By IANS,
Karachi : An eight-member Pakistan-India Judicial Committee on Prisoners has visited two jails in this southern port city to enquire about the welfare of Indian prisoners lodged there.
The committee, comprising four retired high court judges of each country, Tuesday first visited the Youthful Offenders’ Industrial School, better known as the Juvenile Jail, and met 34 young Indian fishermen, Dawn reported Wednesday.
They later visited the adjoining central jail where they met four prisoners.
“After talking to them, the delegates said that only two of them were Indians,” Dawn reported Wednesday.
The delegation comprises retired judges Nagendra Rai, Amarjeet Chaudhry, A. S. Gill and M.A. Khan from the Indian side and Abdul Qadeer Chaudhry, Fazal Karim, Nasir Aslam Zahid and Mian Mohammad Ajmal from the Pakistani side.
Four officials of the Indian High Commission at Islamabad and two representatives of the Pakistan’s interior and foreign ministries also accompanied them.

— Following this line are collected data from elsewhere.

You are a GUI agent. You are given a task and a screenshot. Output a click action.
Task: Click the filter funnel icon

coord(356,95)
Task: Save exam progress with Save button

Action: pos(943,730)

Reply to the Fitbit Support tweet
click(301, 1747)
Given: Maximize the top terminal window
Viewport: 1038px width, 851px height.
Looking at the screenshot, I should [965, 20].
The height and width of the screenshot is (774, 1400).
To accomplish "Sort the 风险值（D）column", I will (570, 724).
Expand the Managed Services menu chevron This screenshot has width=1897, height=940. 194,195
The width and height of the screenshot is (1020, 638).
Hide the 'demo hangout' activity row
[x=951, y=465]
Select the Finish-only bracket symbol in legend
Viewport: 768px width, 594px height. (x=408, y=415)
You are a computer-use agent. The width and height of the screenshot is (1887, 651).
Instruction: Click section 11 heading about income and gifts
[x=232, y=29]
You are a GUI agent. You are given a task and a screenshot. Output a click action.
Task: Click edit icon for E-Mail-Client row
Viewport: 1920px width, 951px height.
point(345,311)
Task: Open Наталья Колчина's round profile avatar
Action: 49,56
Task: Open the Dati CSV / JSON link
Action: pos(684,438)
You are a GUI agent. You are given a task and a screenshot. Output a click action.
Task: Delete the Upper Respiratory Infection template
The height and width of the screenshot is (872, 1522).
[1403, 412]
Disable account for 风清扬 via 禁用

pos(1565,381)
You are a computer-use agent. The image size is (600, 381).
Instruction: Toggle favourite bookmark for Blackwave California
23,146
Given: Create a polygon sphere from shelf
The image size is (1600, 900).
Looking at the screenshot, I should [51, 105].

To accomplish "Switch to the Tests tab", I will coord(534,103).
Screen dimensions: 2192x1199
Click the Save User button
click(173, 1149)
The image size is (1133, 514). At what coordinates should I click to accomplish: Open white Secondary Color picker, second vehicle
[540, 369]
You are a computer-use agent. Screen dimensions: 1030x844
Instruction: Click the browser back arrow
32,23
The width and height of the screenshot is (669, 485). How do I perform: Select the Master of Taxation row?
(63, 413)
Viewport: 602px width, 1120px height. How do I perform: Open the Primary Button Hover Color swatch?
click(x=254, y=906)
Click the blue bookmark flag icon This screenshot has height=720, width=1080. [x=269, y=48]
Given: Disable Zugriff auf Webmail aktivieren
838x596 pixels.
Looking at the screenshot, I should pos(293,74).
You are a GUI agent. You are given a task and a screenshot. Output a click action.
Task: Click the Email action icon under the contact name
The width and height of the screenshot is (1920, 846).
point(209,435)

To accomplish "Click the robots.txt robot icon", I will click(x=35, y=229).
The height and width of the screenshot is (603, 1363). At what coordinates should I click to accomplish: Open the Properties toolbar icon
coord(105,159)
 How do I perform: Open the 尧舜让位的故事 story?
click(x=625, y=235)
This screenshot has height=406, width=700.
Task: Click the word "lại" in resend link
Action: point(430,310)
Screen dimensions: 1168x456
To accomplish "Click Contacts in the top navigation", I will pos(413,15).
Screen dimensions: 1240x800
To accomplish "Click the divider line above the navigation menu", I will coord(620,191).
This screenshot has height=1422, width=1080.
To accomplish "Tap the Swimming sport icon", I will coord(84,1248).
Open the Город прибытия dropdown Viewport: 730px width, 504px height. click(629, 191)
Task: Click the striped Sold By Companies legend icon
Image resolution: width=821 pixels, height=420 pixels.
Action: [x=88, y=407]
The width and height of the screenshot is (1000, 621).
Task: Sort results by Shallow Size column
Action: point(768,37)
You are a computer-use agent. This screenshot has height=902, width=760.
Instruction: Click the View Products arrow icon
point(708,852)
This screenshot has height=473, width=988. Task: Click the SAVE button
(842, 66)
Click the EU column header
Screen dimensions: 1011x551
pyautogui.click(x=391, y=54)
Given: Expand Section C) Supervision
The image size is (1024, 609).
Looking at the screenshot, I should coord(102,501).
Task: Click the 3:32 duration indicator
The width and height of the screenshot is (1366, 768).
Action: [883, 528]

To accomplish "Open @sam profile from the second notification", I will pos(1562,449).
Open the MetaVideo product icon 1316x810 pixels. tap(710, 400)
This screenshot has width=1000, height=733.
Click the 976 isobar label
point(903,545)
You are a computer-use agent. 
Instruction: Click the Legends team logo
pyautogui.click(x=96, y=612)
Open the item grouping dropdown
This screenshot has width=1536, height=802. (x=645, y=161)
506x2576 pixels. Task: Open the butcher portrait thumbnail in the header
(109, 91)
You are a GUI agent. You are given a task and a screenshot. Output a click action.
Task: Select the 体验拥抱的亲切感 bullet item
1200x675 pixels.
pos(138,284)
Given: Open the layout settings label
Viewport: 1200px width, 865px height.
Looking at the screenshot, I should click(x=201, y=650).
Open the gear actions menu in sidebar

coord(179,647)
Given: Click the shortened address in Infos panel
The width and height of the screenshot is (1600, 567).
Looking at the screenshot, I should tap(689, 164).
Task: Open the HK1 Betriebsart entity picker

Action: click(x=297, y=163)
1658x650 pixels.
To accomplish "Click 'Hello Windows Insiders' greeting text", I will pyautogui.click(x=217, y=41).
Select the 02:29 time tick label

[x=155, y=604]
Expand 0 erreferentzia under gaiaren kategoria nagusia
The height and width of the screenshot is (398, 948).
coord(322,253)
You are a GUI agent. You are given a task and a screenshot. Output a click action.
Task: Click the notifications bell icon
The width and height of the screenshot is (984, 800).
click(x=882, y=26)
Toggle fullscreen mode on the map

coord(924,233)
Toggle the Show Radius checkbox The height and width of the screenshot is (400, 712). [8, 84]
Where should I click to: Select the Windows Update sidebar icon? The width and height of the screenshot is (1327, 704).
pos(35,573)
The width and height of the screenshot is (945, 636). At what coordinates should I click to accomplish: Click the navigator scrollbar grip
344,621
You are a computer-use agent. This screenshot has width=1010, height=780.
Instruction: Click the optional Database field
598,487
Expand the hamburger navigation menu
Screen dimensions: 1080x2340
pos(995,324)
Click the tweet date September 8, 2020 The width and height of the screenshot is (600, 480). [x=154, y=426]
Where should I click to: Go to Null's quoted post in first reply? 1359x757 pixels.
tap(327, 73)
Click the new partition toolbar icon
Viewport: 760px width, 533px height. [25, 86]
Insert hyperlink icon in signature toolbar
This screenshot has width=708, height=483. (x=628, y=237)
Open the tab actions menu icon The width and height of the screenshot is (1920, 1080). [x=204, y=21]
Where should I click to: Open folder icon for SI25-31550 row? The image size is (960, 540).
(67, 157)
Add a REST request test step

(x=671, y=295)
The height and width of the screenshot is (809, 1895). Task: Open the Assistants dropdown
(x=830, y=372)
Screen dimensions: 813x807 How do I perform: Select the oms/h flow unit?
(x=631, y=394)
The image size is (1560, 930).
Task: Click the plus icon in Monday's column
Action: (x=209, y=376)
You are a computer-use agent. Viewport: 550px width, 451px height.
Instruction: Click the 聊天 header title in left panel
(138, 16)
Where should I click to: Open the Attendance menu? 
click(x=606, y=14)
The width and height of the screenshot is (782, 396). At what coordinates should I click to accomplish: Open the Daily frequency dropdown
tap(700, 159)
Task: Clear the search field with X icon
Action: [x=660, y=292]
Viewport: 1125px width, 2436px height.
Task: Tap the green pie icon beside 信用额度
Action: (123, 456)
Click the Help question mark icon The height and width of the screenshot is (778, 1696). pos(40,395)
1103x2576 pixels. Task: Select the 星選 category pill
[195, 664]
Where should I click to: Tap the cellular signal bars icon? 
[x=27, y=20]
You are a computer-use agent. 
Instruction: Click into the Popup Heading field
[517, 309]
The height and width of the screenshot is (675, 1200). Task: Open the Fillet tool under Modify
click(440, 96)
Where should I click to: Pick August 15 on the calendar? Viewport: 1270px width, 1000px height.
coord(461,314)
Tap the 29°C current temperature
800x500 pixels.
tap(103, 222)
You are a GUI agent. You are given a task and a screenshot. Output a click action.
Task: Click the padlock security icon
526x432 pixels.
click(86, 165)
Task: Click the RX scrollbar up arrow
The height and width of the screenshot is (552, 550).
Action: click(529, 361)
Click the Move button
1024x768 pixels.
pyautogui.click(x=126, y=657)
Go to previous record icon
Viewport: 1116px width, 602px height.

The delegation, which arrived here Monday, left for Islamabad Wednesday. After meeting prisoners jailed in Rawalpindi and Lahore, the Indian delegates will leave for home Saturday.
Committee member Nasir Aslam Zahid told Dawn that the Pakistani members of the delegation would soon visit India to meet Pakistanis lodged in its jails.
Sources said that Indian prisoners, who had been kept in jails in different parts of the country, had been shifted to Rawalpindi and Lahore prisons so that the delegates did not have to travel to numerous places to meet the prisoners.
According to Juvenile Jail Superintendent Yunus Masih, the delegation members asked the boys if they had any problems or if the jail staff or the Pakistani inmates were discriminating against them.
He said the inmates told the delegates that they had no complaints against the jail authorities, adding they had also urged their early release.
The delegation would issue an official statement on the completion of its tour, Dawn said.